To pass in parameters to a subroutine, we generally use w0-w7 or x0-x7. It is possible to return multiple values as well by storing the return values in w0-w7 or x0-x7. The reason is simple: there is only one set of registers, and they are considered global. If a subroutine stores values in w0-w7, they will still be available to the calling code once the subroutine returns. Note that this is not true for all registers, and that w0-w7 are specificly used for passing parameters to/from subroutines.

Example: Program to calculate integer exponent using a function

C Code:

#include <stdio.h>
int power(int base, int exp) {
 register int result = 1;
 while(exp > 0) {
 result = result * base;
 exp--;
 }
 return result;
}
int main() {
 int r;
 r = power(5, 3);
 printf("Result : %d \n", r);
 return 0;
}

Equivalent Assembly Code in ex2.asm

Pointer Arguments

As we know pointers are just memory address so they will be stored in 64 bit registers (x0-x7) instead of 32 bit registers.

It implies that the variable value is in ram at the address stored in the argument.

Example: Program to swap 2 numbers using pointers passed to functions

C Code:


void swap(int *x, int *y) {
 register int temp;
 temp = *x;
 *x = *y;
 *y = temp;
}
int main() {
 int a = 5, b = 7;
 printf("a = %d, b = %d", a, b);
 swap(&a, &b);
 printf("a = %d, b = %d", a, b);
 return 0;
}

Equivalent Assembly Code in ex3.asm


14.2. Exercise

Change Example 2 to take base and exponent from the terminal, using the scanf function

#include <stdio.h>
int power(int base, int exp) {
 register int result = 1;
 while(exp > 0) {
 result = result * base;
 exp--;
 }
 return result;
}
int main() {
 int b, e, r;
 // Use scanf to get users input
 scanf("%d", &b);
 scanf("%d", &e);
 r = power(b, e);
 printf("Result : %d \n", r);
 return 0;
}

Session 15: Subroutine arguments and returned values

15.1. Passing/Returning Struct Value

Structs are mostly bigger than 8 bytes. Hence, they cannot be passed/returned in registers (x0-x7).

**Things to do:**
a: In the excerpt on subroutine arguments, can you switch "ram" to "main memory" in the part that opens with the words containing "Equivalent Assembly Code in ex2.asm" and closes with "in the argument.", and give that part again?
b: Which functions are called in the C code of the excerpt on subroutine arguments?
c: How might the excerpt on subroutine arguments go on after its last sentence?

**Data lines:**
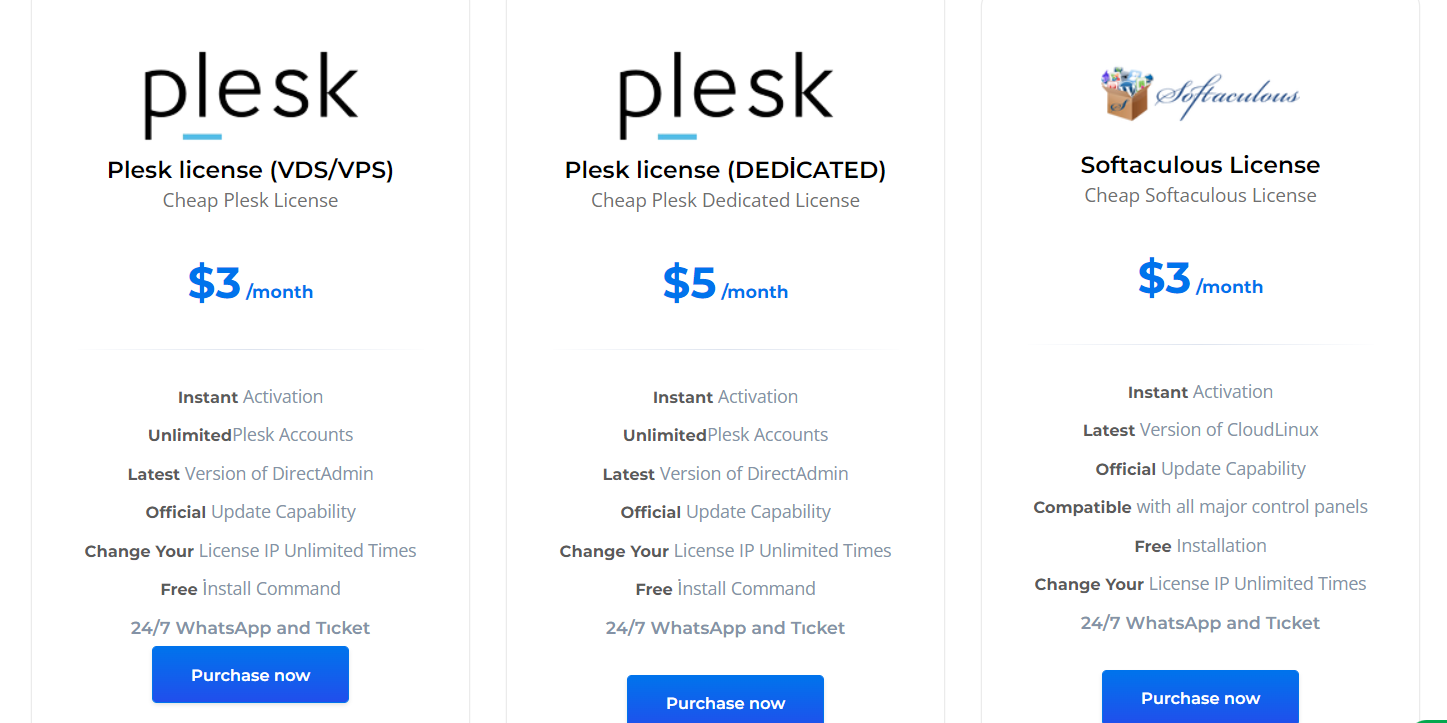Purchase now the Softaculous License

pyautogui.click(x=1200, y=697)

**Responses to the tasks:**
a:
Equivalent Assembly Code in ex2.asm

Pointer Arguments

As we know pointers are just memory address so they will be stored in 64 bit registers (x0-x7) instead of 32 bit registers.

It implies that the variable value is in main memory at the address stored in the argument.

b: power, printf, swap, scanf

c:
Returning struct value

  • The calling code allocates, the memory for the returned struct in it's stack and stores the address of the allocated struct in x8.
  • The invoked function then modifies the struct at the memory pointed by x8.

Example: C Code

struct color {
 int r;
 int g;
 int b;
}
struct color black() {
 struct color newcol;
 newcol.r = 0;
 newcol.g = 0;
 newcol.b = 0;
 return newcol;
}
int main() {
 struct color col;
 col = black();
 printf("Color( r=%d, g=%d, b=%d )\n", col.r, col.g, col.b)
 return 0;
}

Equivalent Assembly Code:

str_fmt:.string "Color( r=%d, g=%d, b=%d )\n"
 .global main
 .balign 4
 // Define constants for struct col
 color_size = 12
 color_r_s = 0
 color_g_s = 4
 color_b_s = 8
 define(col_base_r, x21)
 main_alloc = -(16 + color_size) & -16
 col_s = 16
main: stp x29, x30, [sp, main_alloc]!
 mov x29, sp
 
 // Store address of col in x8
 add x8, x29, col_s
 bl black
 add col_base_r, x29, col_s
 ldr x0, =str_fmt
 ldr w1, [col_base_r, color_r_s]
 ldr w2, [col_base_r, color_g_s]
 ldr w3, [col_base_r, color_b_s]
 bl printf
 
 mov x0, 0
 ldp x29, x30, [sp], -main_alloc
 ret
define(newcol_base_r, x21)
 black_alloc = -(16 + color_size) & -16
 newcol_s = 16
black: stp x29, x30, [sp, black_alloc]!
 mov x29, sp
 
 // Calculate local struct base
 add newcol_base_r, x29, newcol_s
 
 str wzr, [newcol_base_r, color_r_s]
 str wzr, [newcol_base_r, color_g_s]
 str wzr, [newcol_base_r, color_b_s]
 // Copy local struct to struct at [x8]
 ldr w19, [newcol_base_r, color_r_s]
 str w19, [x8, color_r_s]
 ldr w19, [newcol_base_r, color_g_s]
 str w19, [x8, color_g_s]
 ldr w19, [newcol_base_r, color_b_s]
 str w19, [x8, color_b_s]
 
 ldp x29, x30, [sp], -black_alloc
 ret

Passing struct value

Passing struct by value is done using the same method as returning struct by value. The address of the local variable to pass is stored in x0-x7. The subroutine then copies the struct to its stack from x0-x7.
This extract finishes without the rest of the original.